Dataset items:

=-=-=

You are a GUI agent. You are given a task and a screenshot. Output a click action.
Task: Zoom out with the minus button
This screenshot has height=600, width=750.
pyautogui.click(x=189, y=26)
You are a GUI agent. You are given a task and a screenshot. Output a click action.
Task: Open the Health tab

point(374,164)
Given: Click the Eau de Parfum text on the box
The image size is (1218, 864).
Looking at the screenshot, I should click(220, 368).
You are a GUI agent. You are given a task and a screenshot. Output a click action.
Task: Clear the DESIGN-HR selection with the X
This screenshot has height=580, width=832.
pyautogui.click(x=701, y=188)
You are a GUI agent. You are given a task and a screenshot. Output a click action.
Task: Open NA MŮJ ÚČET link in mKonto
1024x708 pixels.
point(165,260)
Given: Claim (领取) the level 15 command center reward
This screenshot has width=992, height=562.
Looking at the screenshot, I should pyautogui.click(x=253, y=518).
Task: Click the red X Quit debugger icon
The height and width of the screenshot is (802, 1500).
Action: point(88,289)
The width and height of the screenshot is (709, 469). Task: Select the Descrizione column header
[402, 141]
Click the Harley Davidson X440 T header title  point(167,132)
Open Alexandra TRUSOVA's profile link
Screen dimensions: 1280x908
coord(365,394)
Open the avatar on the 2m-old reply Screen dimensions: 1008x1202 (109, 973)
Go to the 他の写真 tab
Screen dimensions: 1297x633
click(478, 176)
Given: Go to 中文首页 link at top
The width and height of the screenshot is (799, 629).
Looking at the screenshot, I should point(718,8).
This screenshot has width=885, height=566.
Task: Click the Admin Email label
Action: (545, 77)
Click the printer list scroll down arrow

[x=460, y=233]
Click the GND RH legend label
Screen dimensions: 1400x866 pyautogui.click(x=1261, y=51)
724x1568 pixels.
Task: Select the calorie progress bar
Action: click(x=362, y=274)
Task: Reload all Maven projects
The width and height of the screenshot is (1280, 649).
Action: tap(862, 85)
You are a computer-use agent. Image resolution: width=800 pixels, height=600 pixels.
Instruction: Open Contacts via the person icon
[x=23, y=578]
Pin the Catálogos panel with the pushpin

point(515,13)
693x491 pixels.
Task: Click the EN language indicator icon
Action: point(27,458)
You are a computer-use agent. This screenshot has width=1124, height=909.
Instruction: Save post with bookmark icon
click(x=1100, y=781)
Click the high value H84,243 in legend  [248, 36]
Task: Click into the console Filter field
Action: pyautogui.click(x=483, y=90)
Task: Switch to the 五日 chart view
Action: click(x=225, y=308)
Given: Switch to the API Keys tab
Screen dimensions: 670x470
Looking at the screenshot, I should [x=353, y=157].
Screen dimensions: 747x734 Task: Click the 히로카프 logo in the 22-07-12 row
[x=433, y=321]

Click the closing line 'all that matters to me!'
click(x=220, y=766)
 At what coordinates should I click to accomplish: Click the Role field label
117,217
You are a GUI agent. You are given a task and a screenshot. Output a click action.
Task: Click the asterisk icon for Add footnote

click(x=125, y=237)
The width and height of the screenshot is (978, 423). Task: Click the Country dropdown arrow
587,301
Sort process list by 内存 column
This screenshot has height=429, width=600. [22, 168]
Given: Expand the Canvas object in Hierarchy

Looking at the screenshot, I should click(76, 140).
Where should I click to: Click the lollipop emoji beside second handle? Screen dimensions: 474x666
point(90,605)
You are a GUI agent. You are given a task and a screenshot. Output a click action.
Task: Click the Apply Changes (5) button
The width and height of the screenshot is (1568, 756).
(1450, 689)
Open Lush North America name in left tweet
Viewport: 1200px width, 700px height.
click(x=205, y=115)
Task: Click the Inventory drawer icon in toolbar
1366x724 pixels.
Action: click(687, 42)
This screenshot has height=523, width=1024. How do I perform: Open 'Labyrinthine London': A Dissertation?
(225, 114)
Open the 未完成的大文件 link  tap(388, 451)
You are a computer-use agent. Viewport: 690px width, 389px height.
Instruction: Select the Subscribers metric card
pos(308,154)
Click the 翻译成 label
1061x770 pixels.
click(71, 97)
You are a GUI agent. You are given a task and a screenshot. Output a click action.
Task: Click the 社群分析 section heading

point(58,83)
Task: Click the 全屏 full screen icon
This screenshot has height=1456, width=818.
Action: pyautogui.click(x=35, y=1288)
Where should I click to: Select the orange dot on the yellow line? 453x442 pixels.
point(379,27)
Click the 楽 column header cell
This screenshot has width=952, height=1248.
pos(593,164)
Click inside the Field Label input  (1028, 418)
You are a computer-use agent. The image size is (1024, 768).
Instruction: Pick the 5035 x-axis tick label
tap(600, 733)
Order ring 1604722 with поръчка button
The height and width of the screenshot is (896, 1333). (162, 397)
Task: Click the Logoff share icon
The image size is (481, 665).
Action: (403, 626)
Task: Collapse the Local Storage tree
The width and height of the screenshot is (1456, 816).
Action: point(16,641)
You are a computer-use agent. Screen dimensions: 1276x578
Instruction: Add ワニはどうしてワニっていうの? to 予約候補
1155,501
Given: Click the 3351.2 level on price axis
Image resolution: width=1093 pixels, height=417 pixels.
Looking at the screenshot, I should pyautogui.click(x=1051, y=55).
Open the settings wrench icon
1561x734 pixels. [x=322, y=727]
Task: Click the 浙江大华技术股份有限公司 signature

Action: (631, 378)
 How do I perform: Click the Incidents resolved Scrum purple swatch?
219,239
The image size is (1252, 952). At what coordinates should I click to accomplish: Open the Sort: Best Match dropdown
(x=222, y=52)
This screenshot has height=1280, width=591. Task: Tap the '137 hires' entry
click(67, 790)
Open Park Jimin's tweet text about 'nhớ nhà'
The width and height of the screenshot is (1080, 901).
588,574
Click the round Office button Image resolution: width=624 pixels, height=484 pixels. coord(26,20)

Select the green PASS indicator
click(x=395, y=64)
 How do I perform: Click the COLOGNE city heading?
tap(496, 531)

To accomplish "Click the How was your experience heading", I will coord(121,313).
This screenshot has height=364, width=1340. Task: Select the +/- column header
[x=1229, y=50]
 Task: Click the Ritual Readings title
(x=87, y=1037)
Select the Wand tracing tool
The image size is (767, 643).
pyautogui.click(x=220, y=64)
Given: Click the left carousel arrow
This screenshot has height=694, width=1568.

=-=-=

Copy the entries above exactly, but only from the line holding "The width and height of the screenshot is (1568, 756)." through the line holding "Open the 未完成的大文件", both included.

--- Result of the exercise ---
The width and height of the screenshot is (1568, 756).
(1450, 689)
Open Lush North America name in left tweet
Viewport: 1200px width, 700px height.
click(x=205, y=115)
Task: Click the Inventory drawer icon in toolbar
1366x724 pixels.
Action: click(687, 42)
This screenshot has height=523, width=1024. How do I perform: Open 'Labyrinthine London': A Dissertation?
(225, 114)
Open the 未完成的大文件 link  tap(388, 451)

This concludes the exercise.